Talk about meddling!  In the 1970s the KMT dictatorship in Taiwan OUTLAWED Bibles written in the Taiwanese vernacular.  In doing so, it violated two fundamental principles held by all modern democratic states:  that of religious freedom and that of separation of Church and State.  (Which should come as no surprise, because Taiwan in the '70s was no democracy.)

As for any "wedge" that has been driven between the Taiwanese and the Chinese, the writer conveniently forgets to mention any possible role that decades of Chinese belligerence and threats of war might have played in fostering anti-Chinese sentiment — or that KMT anti-communist propaganda might have played a role as well.


UPDATE:  Noticed a few similarities between this 2004 Bevin Chu blog post from a few years back and the piece in Friday's China Post

Technically, it's not plagiarism, since I believe Mr. Chu wrote the Post's editorial as well.  But it's still quite a long passage to simply CUT-AND-PASTE, however:

As part of his election campaign, Chen Shui-bian ordered Chen Yu-hao, former chairman of the Tuntex Group and a fugitive exiled to the US, placed on Taiwan's "Ten Most Wanted" list. Chen Shui-bian was desperate to cast himself as a squeaky clean political reformer at Chen Yu-hao's expense.

A furious Chen Yu-hao responded by appearing on television and revealing the ugly truth. Chen Shui-bian had eagerly pocketed a fortune in political contributions from Chen Yu-hao over the past decade.

When Chen Shui-bian tried to deny the charges, Chen Yu-hao revealed that ROC legislator Shen Fu-hsiung, a DPP "elder" with a reputation for honesty within DPP circles was an eyewitness who saw Chen Yu-hao hand First Lady Wu Shu-chen a bag full of cash.

Considering Shen was also Chen Shui-bian's campaign manager, Chen Yu-hao's revelation put Shen in a somewhat awkward position. Rather than lie, Shen went into hiding for the following week.

What happened next was like a scene out of a black comedy by Stanley Kubrick.

A delegation of ministers from the Presbyterian Church of Taiwan, a long time abettor of Taiwan independence, paid an emergency visit to Shen. What textual truth did these supposedly devout Christians share with him? They solemnly assured Shen that it was not a sin to lie as long as it was in a good cause. In other words, "Thou shalt not bear false witness against thy neighbor, unless of course it advances Taiwan independence."

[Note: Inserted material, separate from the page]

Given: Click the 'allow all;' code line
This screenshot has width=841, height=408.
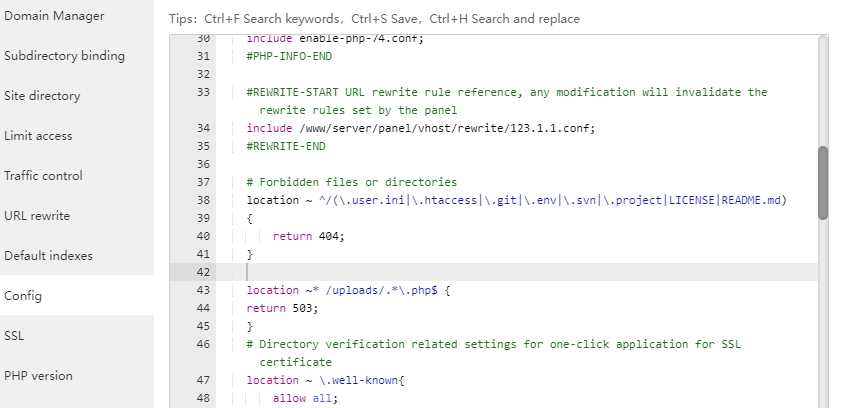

Be that as it may, I cannot find any corroboration for Chu's story about Taiwan's Presbyterian Church.  I can only speculate that Church leaders may have said something about "forgiveness" at the time (as Christians often do), and that Chu has misinterpreted — or, to be less kind, twisted — their statements to suggest the Church advocates the telling of deliberate falsehoods.

UPDATE (Dec 13/08):  Mr. Chu's account of the Chen Yu-hao story appears a bit one-sided.  From AsiaTimes Online:

In early February [of 2004] Chen Yu-hao faxed three letters to opposition legislators claiming that he had made donations to the election campaign of President Chen Shui-bian. At first he tried to claim that Chen Shui-bian had simply pocketed the money, a claim that was refuted by officials from Chen Shui-bian's own DPP, who produced photocopies of the receipts.

[…]

The DPP also pointed out that Chen Yu-hao had given donations 10 times as large to both the other rival candidates for the 2000 presidential election; Lien Chan of the Kuomintang (KMT) and James Soong, then running as an independent candidate got NT$100 million each.

On top of this Chen Yu-hao had given another NT$100 million to the KMT in the early 1990s, which somehow never made its way into party coffers but ended up in the private bank accounts of Soong's family members.

[…]

There is no doubt that Soong transferred NT$248 million of KMT funds into the bank accounts of his family members in the Chung Hsing Bills Finance Corp, of which NT$100 million came from Chen Yu-hao and another NT$80 million from construction company boss Liang Po-hsun. Liang is also a fugitive from Taiwanese justice, accused of embezzling money from the Overseas Chinese Bank. And while Soong claims the money was to be used for party purposes, there is no evidence that it was so used, and Soong never attempted to return the money – neither when he left the KMT secretary-general's post nor when he left the party itself in late 1999.

Profiles In Courage

"You're a good looking boy, you have big broad shoulders, but he is a man.  It takes more than big broad shoulders to make a man, Harvey, and you have a long way to go.  You know something?  I don't think you will ever make it."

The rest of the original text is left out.